— Entries for text and item locations —
—————

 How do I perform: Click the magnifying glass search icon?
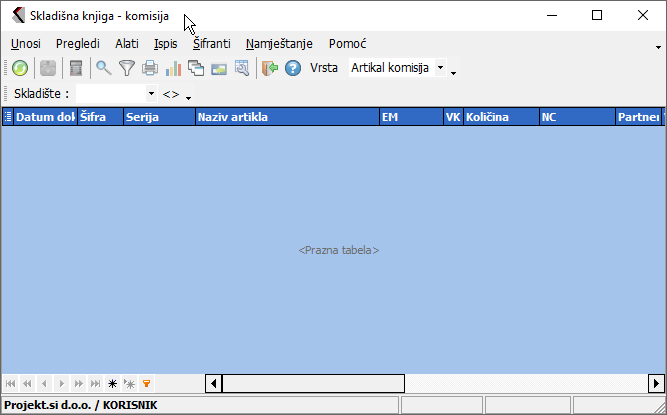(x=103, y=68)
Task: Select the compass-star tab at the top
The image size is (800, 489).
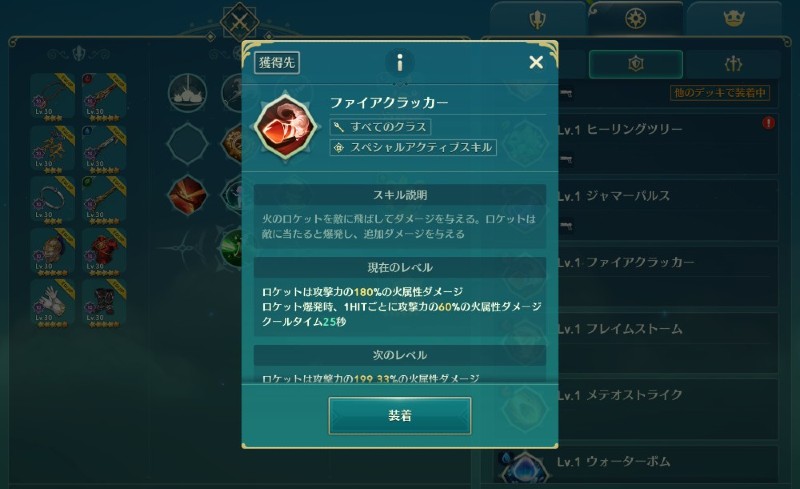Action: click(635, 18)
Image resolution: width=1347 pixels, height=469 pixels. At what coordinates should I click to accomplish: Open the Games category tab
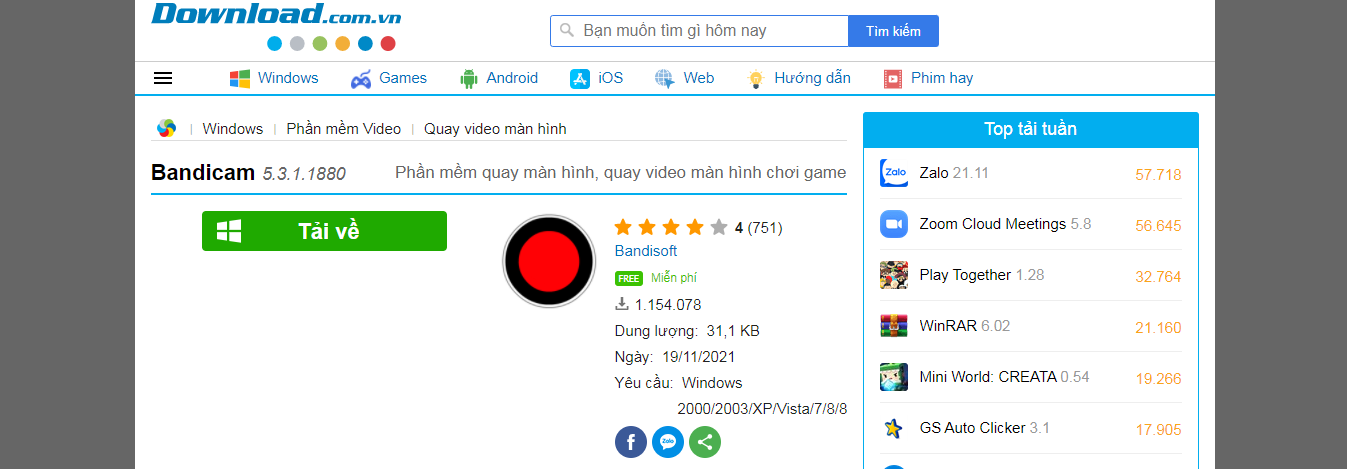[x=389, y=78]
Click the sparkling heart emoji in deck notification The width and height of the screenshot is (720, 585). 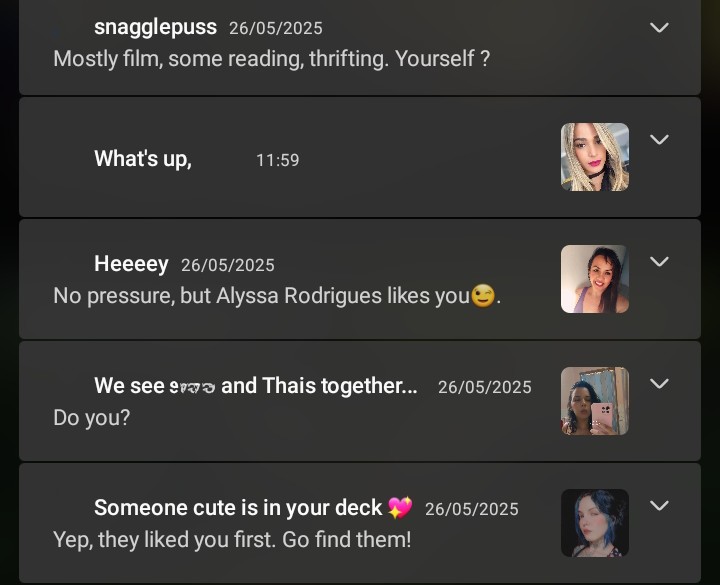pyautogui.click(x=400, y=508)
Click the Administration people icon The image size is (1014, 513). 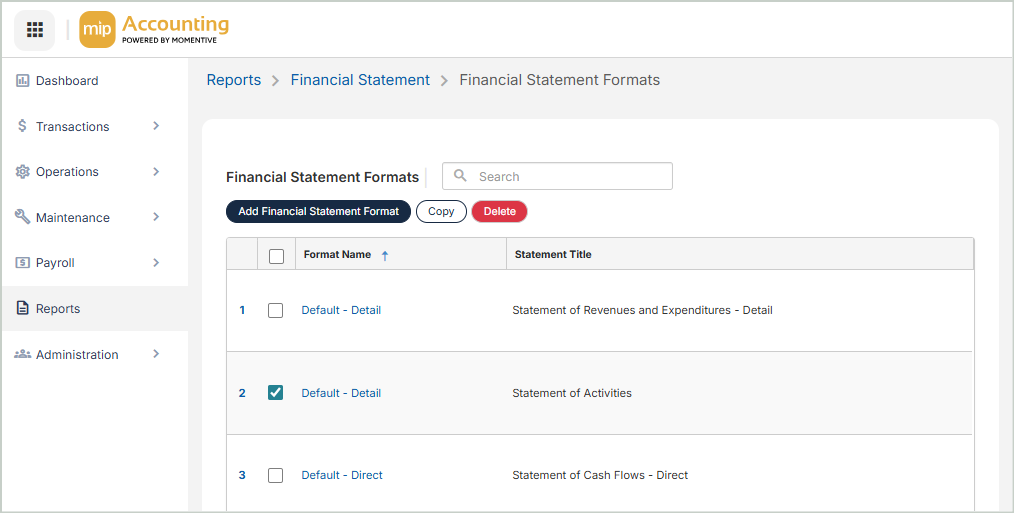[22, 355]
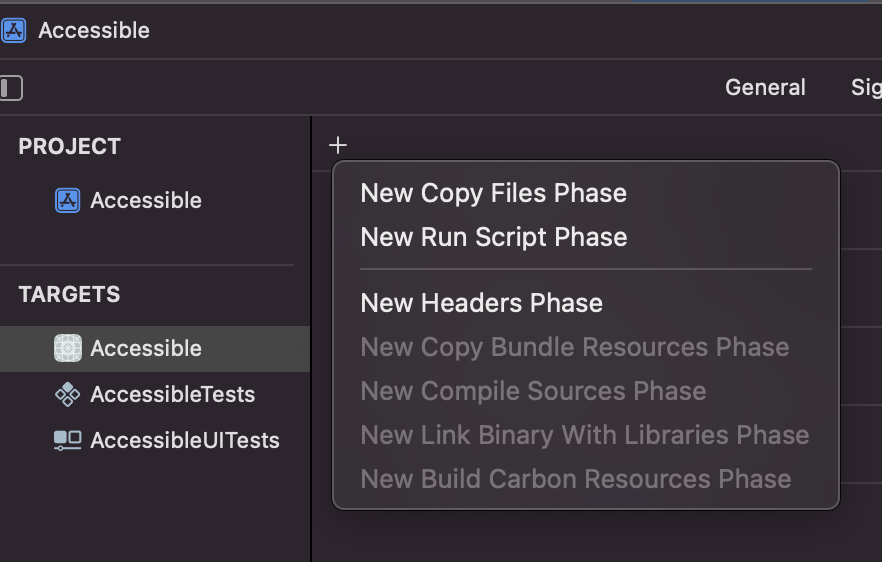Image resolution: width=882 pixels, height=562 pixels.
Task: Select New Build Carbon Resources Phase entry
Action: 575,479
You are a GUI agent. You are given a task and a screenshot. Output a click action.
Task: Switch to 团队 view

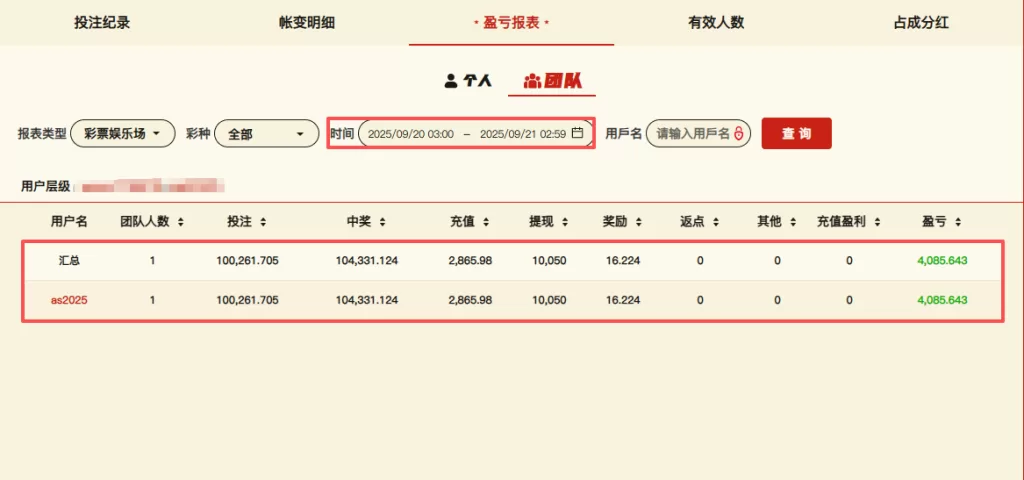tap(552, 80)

—————

— EXERCISE DESCRIPTION —
Copy the records word for word, from the start of the records down through the line that contains "[x=389, y=78]", and leave the pictures out.

— THE REPLY —
 How do I perform: Click the magnifying glass search icon?
(x=103, y=68)
Task: Select the compass-star tab at the top
The image size is (800, 489).
Action: click(635, 18)
Image resolution: width=1347 pixels, height=469 pixels. At what coordinates should I click to accomplish: Open the Games category tab
[x=389, y=78]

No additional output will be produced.